March 29, 2024
BANGOR DAILY NEWS (BANGOR, MAINE

Attorney general asks for tolerance > Ketterer urges acceptance of diversity

BANGOR — Maine’s attorney general urged a small gathering on Sunday to do “every single solitary thing” to promote diversity and stem discrimination and violence against people who don’t fit into traditional molds.

Attorney General Andrew Ketterer spoke to a group of about 30 people at a Bangor home via cellular phone, calling from his car somewhere in Maine while returning from the Patriots-Dolphins football game in Foxboro, Mass.

Ketterer’s long-distance presentation was part of a fund-raiser for the Maine Speakout Project, held at the home of Dr. Robert and Juliet Kellogg. The evening netted about $2,000 for the organization that began five years ago to promote an understanding of gays and lesbians.

Maine Speakout has chapters in 13 of Maine’s 16 counties and has trained more than 300 people to make presentations to schools and secular and religious organizations in what Executive Director Jonathan Lee described as a personal and nonconfrontational manner.

The harsh reality, Ketterer and others said, was that gay and lesbian teen-agers were turning to suicide in alarming numbers because they aren’t being accepted by their peers.

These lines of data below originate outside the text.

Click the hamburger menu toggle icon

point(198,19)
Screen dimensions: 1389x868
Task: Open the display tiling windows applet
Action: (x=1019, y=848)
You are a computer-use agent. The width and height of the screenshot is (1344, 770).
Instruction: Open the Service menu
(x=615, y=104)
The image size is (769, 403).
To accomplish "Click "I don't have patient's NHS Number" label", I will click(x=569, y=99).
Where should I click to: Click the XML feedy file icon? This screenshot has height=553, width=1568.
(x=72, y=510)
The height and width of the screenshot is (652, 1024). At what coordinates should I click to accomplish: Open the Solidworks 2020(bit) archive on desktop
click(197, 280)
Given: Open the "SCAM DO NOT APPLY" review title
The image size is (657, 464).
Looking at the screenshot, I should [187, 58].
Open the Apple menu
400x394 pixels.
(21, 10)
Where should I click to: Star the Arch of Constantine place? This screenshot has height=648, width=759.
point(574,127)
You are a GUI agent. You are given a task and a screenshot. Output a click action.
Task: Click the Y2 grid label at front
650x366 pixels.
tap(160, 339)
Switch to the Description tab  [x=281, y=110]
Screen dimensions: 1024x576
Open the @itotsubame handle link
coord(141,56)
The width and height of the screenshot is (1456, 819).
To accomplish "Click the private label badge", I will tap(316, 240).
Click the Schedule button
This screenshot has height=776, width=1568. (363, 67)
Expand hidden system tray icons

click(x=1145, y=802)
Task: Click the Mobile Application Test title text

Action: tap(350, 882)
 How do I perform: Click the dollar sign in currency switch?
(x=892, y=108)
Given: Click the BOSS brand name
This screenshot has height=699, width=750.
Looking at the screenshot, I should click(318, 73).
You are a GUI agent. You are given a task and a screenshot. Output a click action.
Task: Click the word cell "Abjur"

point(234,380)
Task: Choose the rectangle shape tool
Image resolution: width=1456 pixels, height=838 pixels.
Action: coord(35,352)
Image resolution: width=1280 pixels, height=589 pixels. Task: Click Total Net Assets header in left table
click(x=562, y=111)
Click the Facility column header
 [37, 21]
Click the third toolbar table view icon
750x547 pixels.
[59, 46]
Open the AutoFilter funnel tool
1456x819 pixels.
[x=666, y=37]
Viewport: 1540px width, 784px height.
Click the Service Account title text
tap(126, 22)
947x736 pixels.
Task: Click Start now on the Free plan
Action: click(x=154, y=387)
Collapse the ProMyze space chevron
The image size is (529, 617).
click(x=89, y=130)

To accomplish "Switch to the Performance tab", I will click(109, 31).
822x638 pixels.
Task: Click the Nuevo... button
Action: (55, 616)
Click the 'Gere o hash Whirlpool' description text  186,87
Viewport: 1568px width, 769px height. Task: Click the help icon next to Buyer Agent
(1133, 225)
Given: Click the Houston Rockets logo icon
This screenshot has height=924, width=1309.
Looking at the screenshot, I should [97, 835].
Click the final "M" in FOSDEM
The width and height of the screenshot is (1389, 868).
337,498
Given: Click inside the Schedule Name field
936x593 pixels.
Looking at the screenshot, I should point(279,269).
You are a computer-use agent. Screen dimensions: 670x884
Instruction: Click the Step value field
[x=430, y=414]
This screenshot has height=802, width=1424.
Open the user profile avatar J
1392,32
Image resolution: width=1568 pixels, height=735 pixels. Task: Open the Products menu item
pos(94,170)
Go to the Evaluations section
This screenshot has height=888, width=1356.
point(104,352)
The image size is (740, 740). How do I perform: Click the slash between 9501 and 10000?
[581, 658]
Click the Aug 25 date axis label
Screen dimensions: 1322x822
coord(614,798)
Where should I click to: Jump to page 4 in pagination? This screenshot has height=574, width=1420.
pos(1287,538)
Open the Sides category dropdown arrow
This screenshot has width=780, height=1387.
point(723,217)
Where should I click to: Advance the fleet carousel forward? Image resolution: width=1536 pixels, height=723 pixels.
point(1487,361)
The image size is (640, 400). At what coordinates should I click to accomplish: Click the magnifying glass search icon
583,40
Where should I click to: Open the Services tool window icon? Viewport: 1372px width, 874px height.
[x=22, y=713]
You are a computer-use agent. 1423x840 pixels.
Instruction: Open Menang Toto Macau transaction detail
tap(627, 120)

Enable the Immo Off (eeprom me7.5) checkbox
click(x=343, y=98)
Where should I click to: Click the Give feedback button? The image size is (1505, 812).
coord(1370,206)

“It makes me shudder to think that someone is prepared to end their own life rather than face the reality that they face here in Maine, and perhaps in other states, because of sexual orientation,” Ketterer said. “We need to continue to do every single solitary thing that we can do to encourage an understanding and an acceptance of diversity in so many ways, including sexual orientation.”

Maine Speakout, other gay- and lesbian-oriented groups and the Attorney General’s Office have developed a resource guide for local schools.

Maine Speakout’s presentations stress a personal approach, and Sunday was no different.

Ron Hersom is the state venue coordinator for Maine Speakout, but he also had a story to tell — his own.

Hersom said he had plans to become a teacher, but that changed while he was still in college. As a student teacher in Yarmouth in 1972, rumors flew around the school that he was gay. The accusations were never spoken directly, but he heard them. He himself was “so far in the closet” that he wondered why people could suspect he was gay and wondered “where are the signs” that told people he was.

The comments “tore me up inside,” he told the group. Hersom earned his teaching degree but has never taught.

“Everything you say, everything you do has an effect on someone,” said Hersom, urging people to be cognizant of their actions.

Although he was not one of the scheduled speakers, Robert Kellogg reflected on a patient who died needlessly at a young age. After Kellogg was treating “Robbie” for years for obesity and diabetes, the doctor learned he was treating the results and not reaching the cause.

Robbie died at 29 weighing 300 to 400 pounds, Kellogg said, because he was gay and feared that if he lost weight, he would be perceived as being attractive to women and would be forced to confront his mother and society about his sexual orientation.